**Problem to solve**: From the Twitter scraper script below, pull out the stretch from "### Load our" through "team_stats = pd.read_csv(r'..\Data\Team_Stats.csv')" word for word.

# EPL_Tweets_Scraper
- A Script which can get multiple queries of tweets from Twitter. 
- We use this script to collect tweets from Arsenal and Tottenham for 380 games spread across 5 different seasons. 

In [1]:
## Import Required Packages.
import snscrape.modules.twitter as sntwitter
import pandas as pd

### Load our Team_Stats Dataframe containing information on which day a team played and if they won. 
team_stats = pd.read_csv(r'..\Data\Team_Stats.csv')


## Formatting Date
team_stats['Date'] = pd.to_datetime(team_stats['Date'])
team_stats['Date'] = pd.to_datetime(team_stats['Date'], format = '%yyyy-%mm-%dd')
team_stats['Date'] = team_stats['Date'].apply(str)
team_stats['Date'] = team_stats['Date'].str[:-9]

### Creating combined query column and converting to list. 
team_stats['combined'] = team_stats[['Team','Date']].values.tolist()
query_list = list(team_stats['combined'])

## Defining get_all_queries
def get_queries():
    '''Returns a list of queries we want to run in the Twitter Scraper.'''
    queries = []
    for value in query_list:
        query = "{} until:{}".format(value[0],value[1])
        queries.append(query)
    return queries

## Defining our get_tweets function
def get_tweets(query,limit =100): 
    '''Function returns a list of tweets'''
    tweets = []
    for tweet in sntwitter.TwitterSearchScraper(query).get_items():
        #print(vars(tweet))
        #break
        if len(tweets) == limit:
            break
        else:
            tweets.append([tweet.date, 
                           tweet.user.username, 
                           tweet.content, 
                           tweet.likeCount, 
                           tweet.replyCount, 
                           tweet.retweetCount])

**Data excerpt**:
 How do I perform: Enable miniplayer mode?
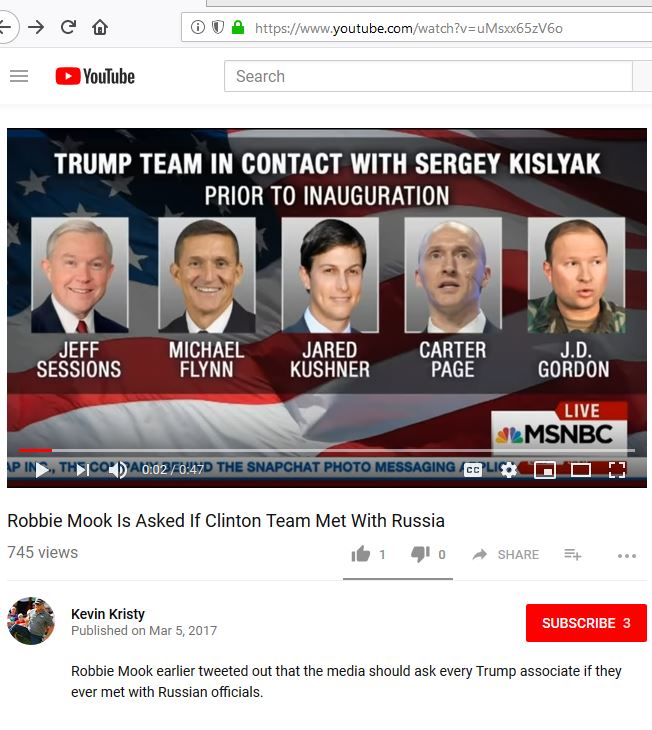545,470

**Answer for this exercise**:
### Load our Team_Stats Dataframe containing information on which day a team played and if they won. 
team_stats = pd.read_csv(r'..\Data\Team_Stats.csv')